Central Pharmaceutical Research Institute, Japan Tobacco Inc., 1-1, Murasaki-cho, Takatsuki, Osaka 569-1125, Japan; Division of Material Sciences, Graduate School of Natural Science and Technology, Kanazawa University, Kakuma, Kanazawa 920-1192, Japan.
Central Pharmaceutical Research Institute, Japan Tobacco Inc., 1-1, Murasaki-cho, Takatsuki, Osaka 569-1125, Japan.
Bioorg Med Chem Lett. 2020 Mar 1;30(5):126932. doi: 10.1016/j.bmcl.2019.126932. Epub 2019 Dec 30.
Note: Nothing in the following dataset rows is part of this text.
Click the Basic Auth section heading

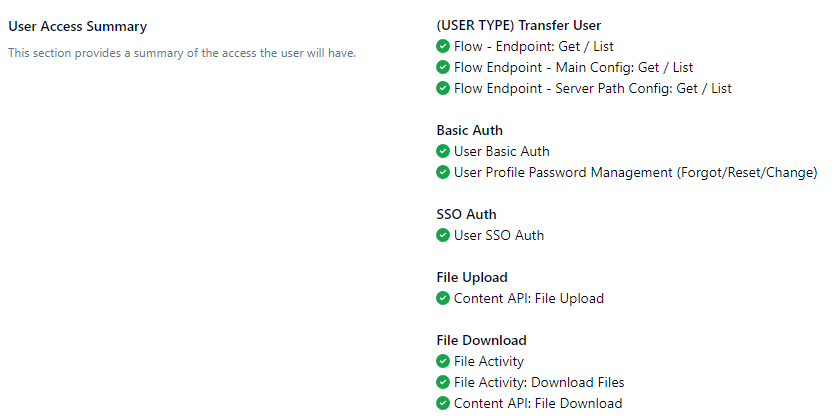click(469, 130)
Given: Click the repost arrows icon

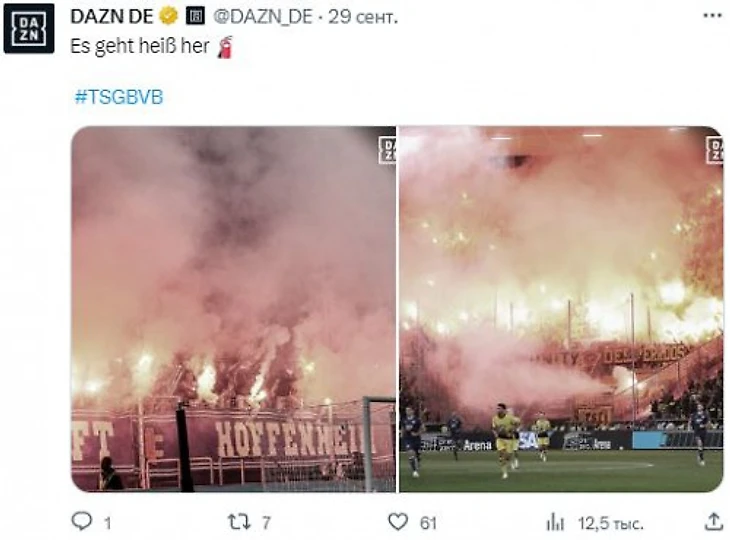Looking at the screenshot, I should tap(238, 522).
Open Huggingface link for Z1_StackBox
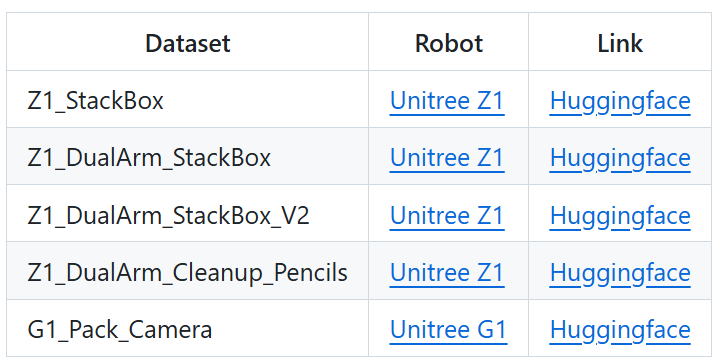Image resolution: width=719 pixels, height=364 pixels. [620, 101]
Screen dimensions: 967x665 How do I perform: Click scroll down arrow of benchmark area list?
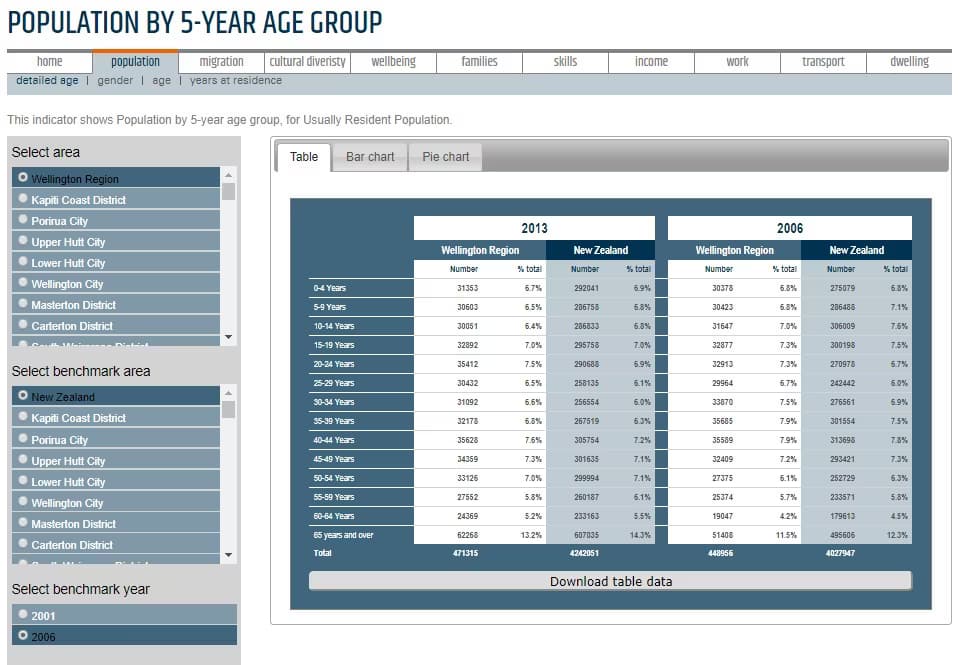pyautogui.click(x=229, y=556)
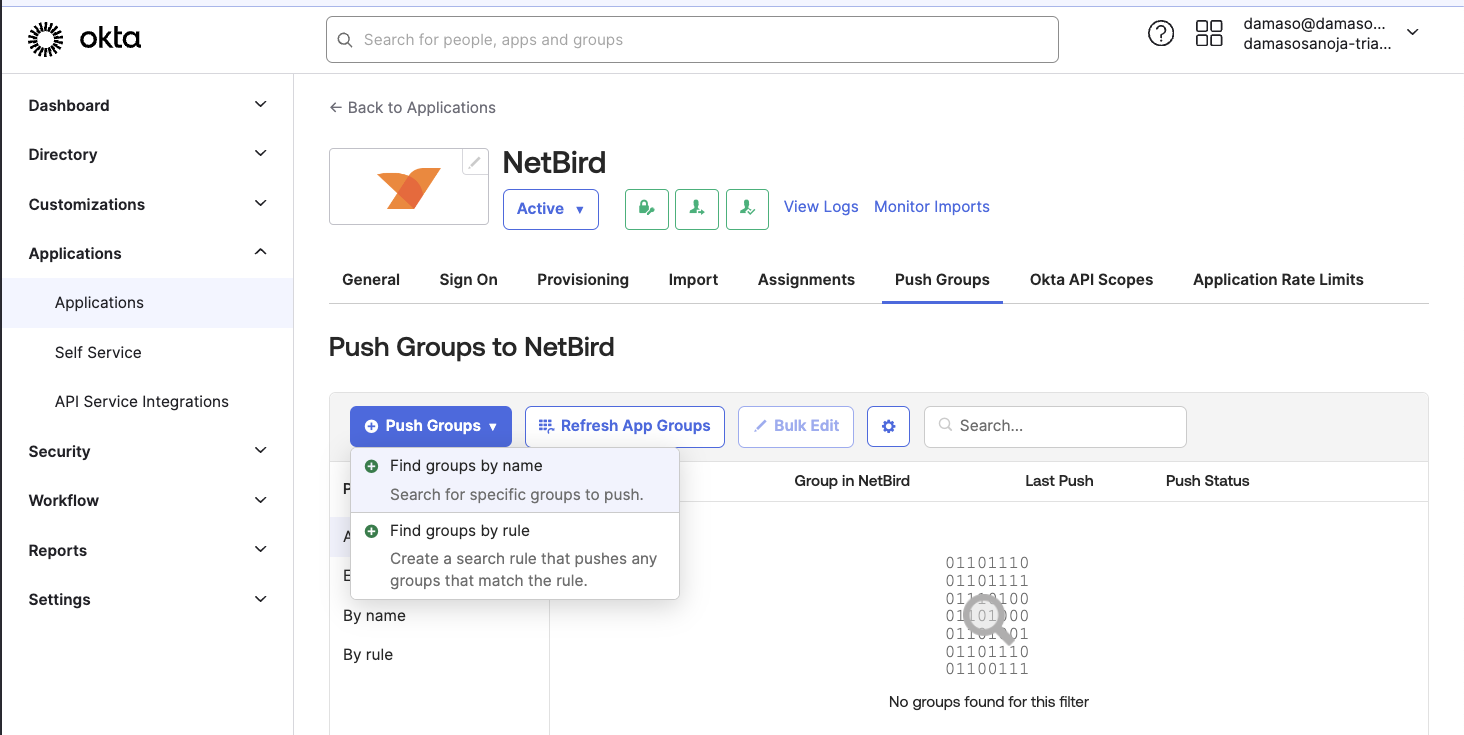
Task: Click the pencil icon on NetBird logo
Action: tap(474, 161)
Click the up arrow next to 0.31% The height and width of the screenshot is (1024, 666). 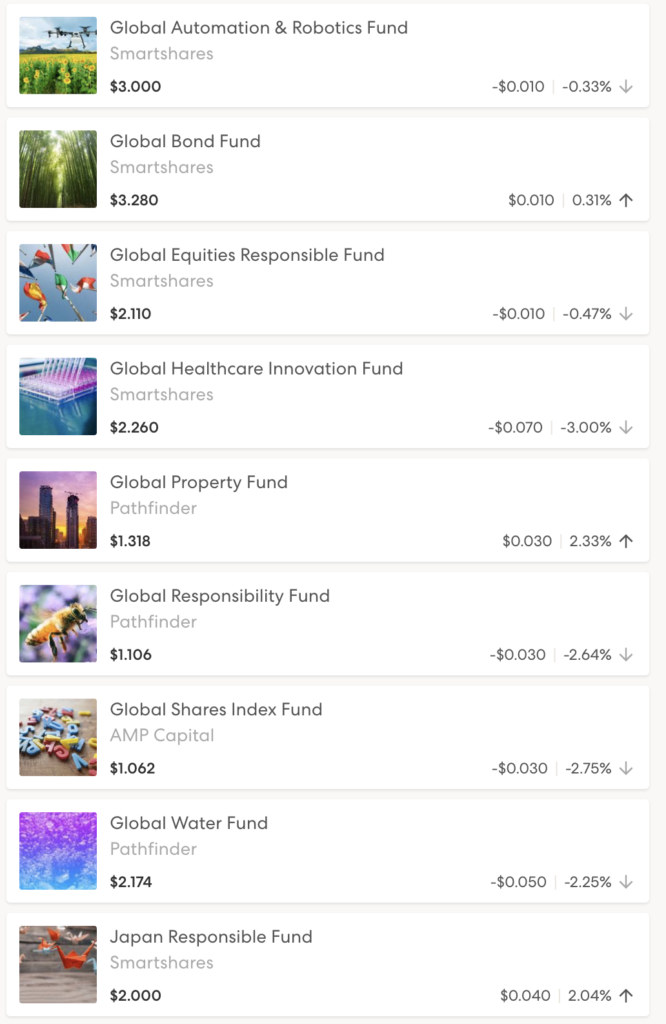[x=626, y=200]
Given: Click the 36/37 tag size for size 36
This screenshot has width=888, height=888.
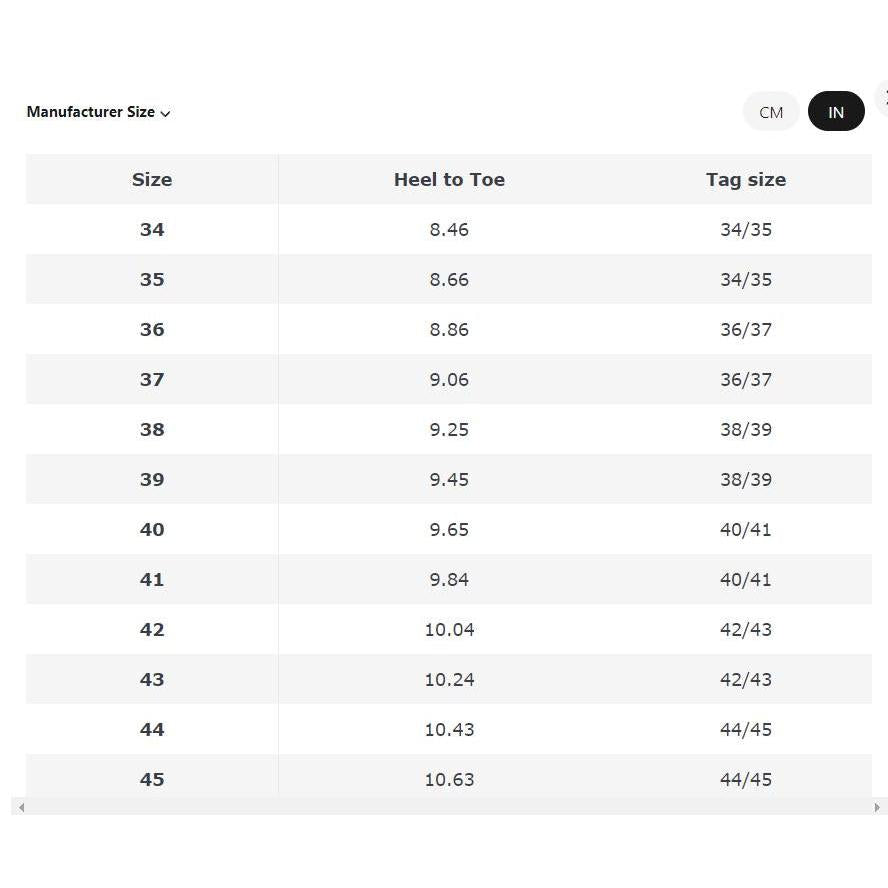Looking at the screenshot, I should (746, 330).
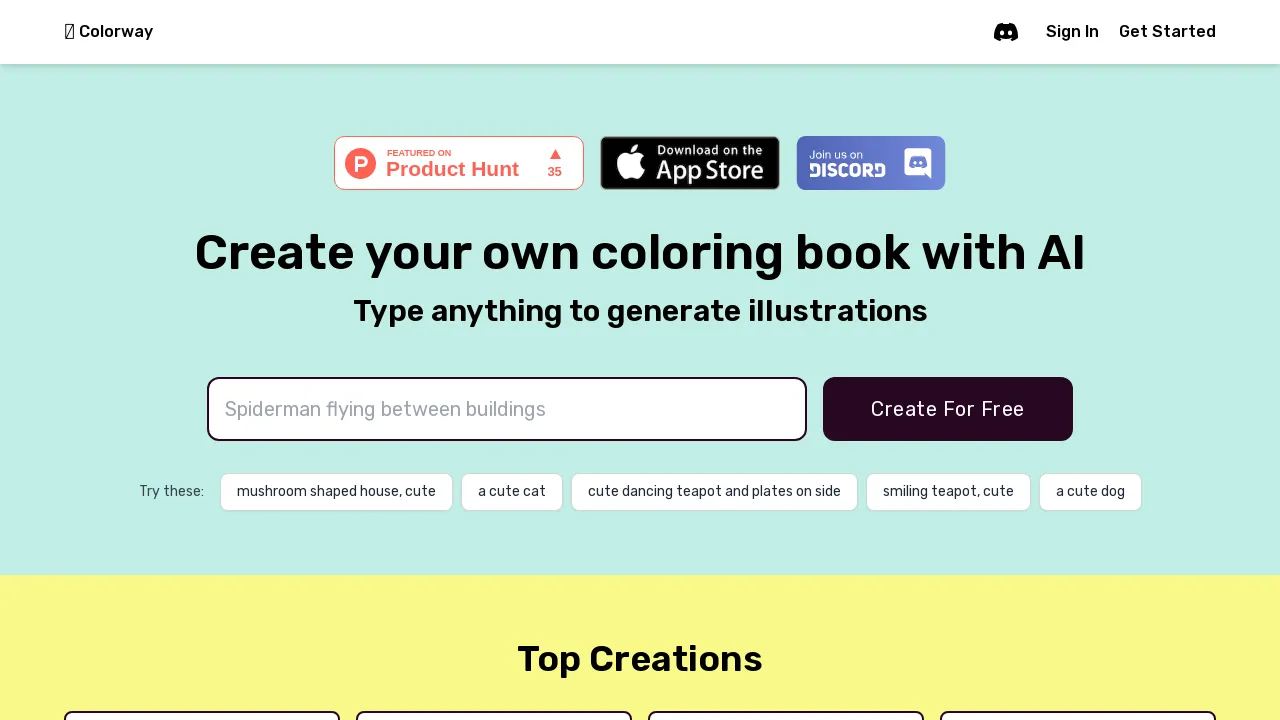
Task: Upvote Colorway showing 35 votes
Action: point(554,163)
A novel unsymmetrical structural class of HCV NS5A inhibitors showing picomolar range antiviral activity has been identified. An unsymmetrical lead compound 2, generated from a substructure of a known symmetrical inhibitor 1, was optimized by extension of its substituents to interact with the hitherto unexplored site of the target protein. This approach afforded novel highly potent unsymmetrical inhibitor 20, which not only equally inhibited HCV genotypes1a, 1b, and 2a with EC values in the picomolar range, but also inhibited the 1a Q30K mutant induced by a launched symmetrical inhibitor daclatasvir with an EC in the low nanomolar range.
已鉴定出具有皮摩尔级抗病毒活性的新型 HCV NS5A 抑制剂非对称结构类别。通过扩展其取代基与目标蛋白 hitherto unexplored 位点相互作用,从已知对称抑制剂 1 的一个亚结构生成了非对称先导化合物 2。该方法提供了新型的高活性非对称抑制剂 20,它不仅以皮摩尔级的 EC 值同等抑制 HCV 基因型 1a、1b 和 2a,而且以低纳摩尔级的 EC 值抑制由已上市的对称抑制剂达卡他韦诱导的 1a Q30K 突变体。